| 要旨トップ | 目次 | 日本生態学会第60回全国大会 (2013年3月,静岡) 講演要旨
ESJ60 Abstract


一般講演(ポスター発表) P1-395 (Poster presentation)

冷温帯コナラ林およびアカマツ林におけるリター層含水比動態とリター層呼吸の制御要因

*増田莉菜,友常満利(早稲田大・院・先進理工),吉竹晋平(岐阜大・流圏セ),小泉博(早稲田大・教育)

リター層は森林土壌の最上層に堆積しているため、他の土壌層に比べて温度や水分条件の変動が激しく、それに伴って呼吸速度も変化していることが考えられる。しかし、リター層の水分状態の連続測定は困難であり、リター層の乾湿がリター層呼吸速度に与える影響を定量化した研究は少ない。本研究では長野県軽井沢の冷温帯コナラ林およびアカマツ林においてリター層の含水比と温度の連続測定を行うとともにリター層呼吸速度を測定し、リター層呼吸の制限要因および林分間の違いを明らかにすることを目的とした。

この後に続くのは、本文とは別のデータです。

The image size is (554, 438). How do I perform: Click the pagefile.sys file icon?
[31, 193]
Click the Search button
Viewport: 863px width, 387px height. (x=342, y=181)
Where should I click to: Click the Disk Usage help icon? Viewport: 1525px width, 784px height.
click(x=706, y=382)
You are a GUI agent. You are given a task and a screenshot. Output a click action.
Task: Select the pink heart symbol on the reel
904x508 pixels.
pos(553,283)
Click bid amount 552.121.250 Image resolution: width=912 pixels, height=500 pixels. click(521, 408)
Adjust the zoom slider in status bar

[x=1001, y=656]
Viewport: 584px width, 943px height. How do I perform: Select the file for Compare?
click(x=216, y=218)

含水比はDC-HBセンサーを用いた装置を構築し、温度は市販の測定装置(Tidbit v2)を用いて、両林分で連続測定を行った。また、毎月林床から採取したリターの温度および含水比を調整し、赤外線ガス分析計を利用した密閉法を用いて、実験室にて呼吸速度を測定した。その測定結果から温度-含水比-呼吸速度モデルを月ごと作成した。

その結果、含水比は両林分において降雨により大きく上昇し、その後乾いていくといったサイクルを繰り返していた。また、コナラ林のリター層の方がアカマツ林のリター層よりも保水性が大きかった。リター層呼吸速度は含水比が上昇するとそれに伴って大きく上昇した。また、リター層呼吸量の積算値はコナラ林の方が高かったが、それは含水比の違いによる影響であると考えられる。さらにR10やQ10などの呼吸活性は含水比によって変化し、特にR10は季節変化を示し、林分間で値が異なっていた。

これらの結果から、含水比はリター層呼吸の主な制御要因として働いており、さらにリター層の保水性や呼吸の応答性を通して、林分間におけるリター層呼吸の違いに影響を及ぼしていることが示唆された。